Only me. It could only happen in my life that a simple “Happy Birthday” text message turns into something far from the intention. It was innocent, I swear all I did was text her “Happy Birthday”, but she needed more from me. It’s a ritual I enact a few dozen times each year, at midnight I call or text a family member or friend “Happy Birthday”; I’m not big on holidays, but I believe birthdays are special and I like to ensure that someone feels that way on their day. However, I may soon be changing my practice, here’s why…
At 7:14am on a cold winter’s Saturday morning my phone went off and there was a simple “Thank You” message text, so I ignored it, a simple reply to a simple message. What came next was the inevitable birthday question, “What are you getting me?”, to which I replied, “Same thing as last year, only better”. It was my belief that I gave her nothing for her birthday and I was sure I didn’t, I don’t buy gifts for people.
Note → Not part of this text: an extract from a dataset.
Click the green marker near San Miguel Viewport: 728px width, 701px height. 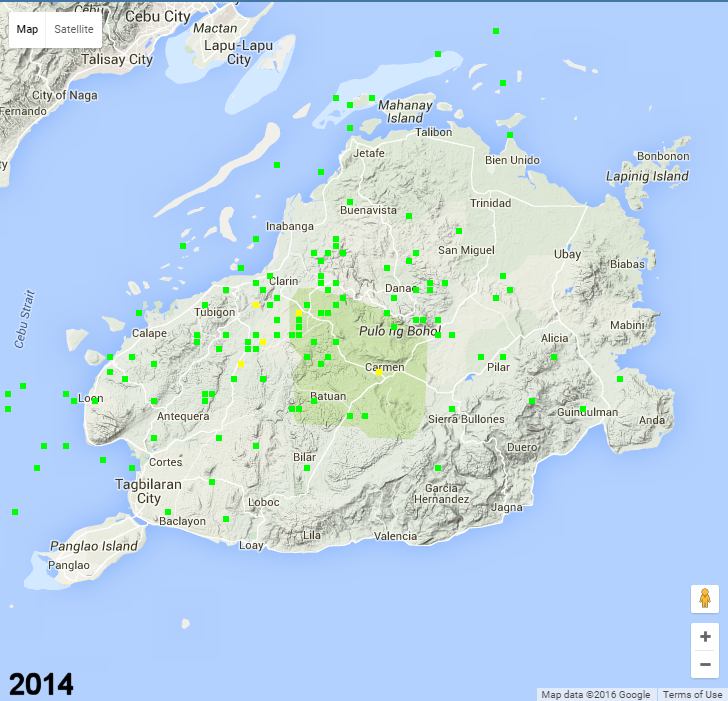pos(459,231)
The toothy smiley face in my inbox told me something different, but I figured she was just excited about it being her birthday.
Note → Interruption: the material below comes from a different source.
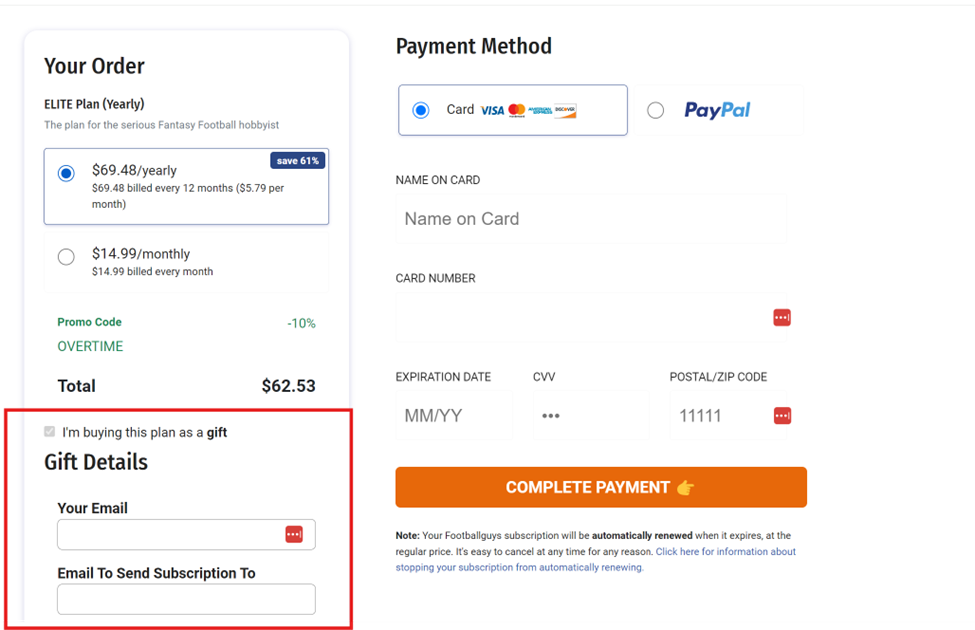The width and height of the screenshot is (975, 630).
Task: Click the password manager icon in Your Email field
Action: pos(294,534)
A barrage of text messages came through telling me how she’d been missing me, missing the things we used to do, missing me inside of her. I was dumbfounded, unsure of where this all came from, we had “the talk” months before and I believed she understood I was moving in a different direction with my life, a direction that didn’t include her. The final text replayed what we did for her birthday last; the drinks, the vibrator, the pictures, the video, the friend, the disappearing condom…all of that!
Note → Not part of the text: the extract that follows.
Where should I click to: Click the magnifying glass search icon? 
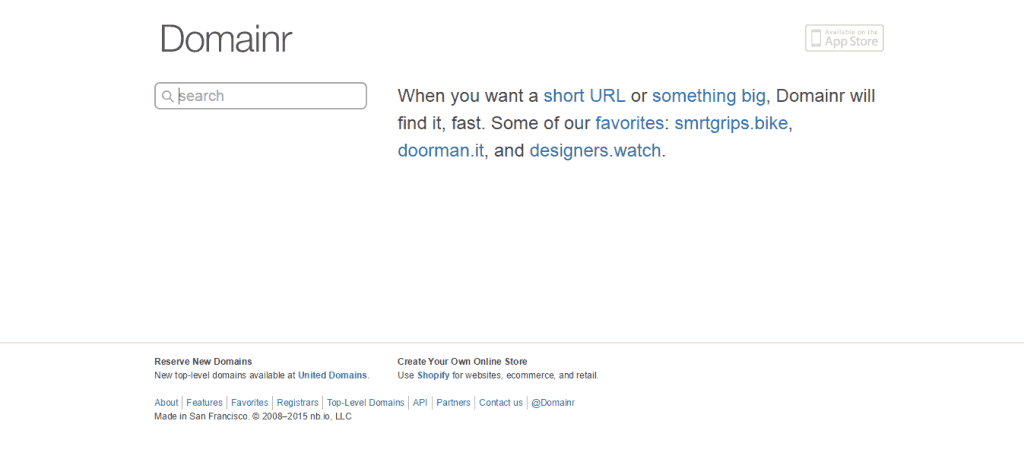[168, 96]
What had I done? I’d reopened the closet where I concealed the bones and nights Rick James would blush at, I’d done so much in recent months to remove myself from that lifestyle, that when I came face-to-face with it I was embarrassed. But here she was excited, thinking that I returned to her, if only for one night.
My apologies and explanations seemed to be falling on deaf ears, she was already making plans around what she believed would be a late-night tryst, she believed she was going to get the gift that had stopped giving, me. I reminded her of our previous conversation, reminded her that she didn’t fit into my new life, reminded her why, but it didn’t matter, I had reminded her of what she loved and what she didn’t have anymore.
Here I am at 7:30 in the morning, having a conversation I’ve had to have too many times in the previous months, hoping my sincerity is felt through 160 character bursts. I really couldn’t concern myself with how she felt, I only knew what I felt and the change that was needed…so I changed my telephone number within the next five minutes!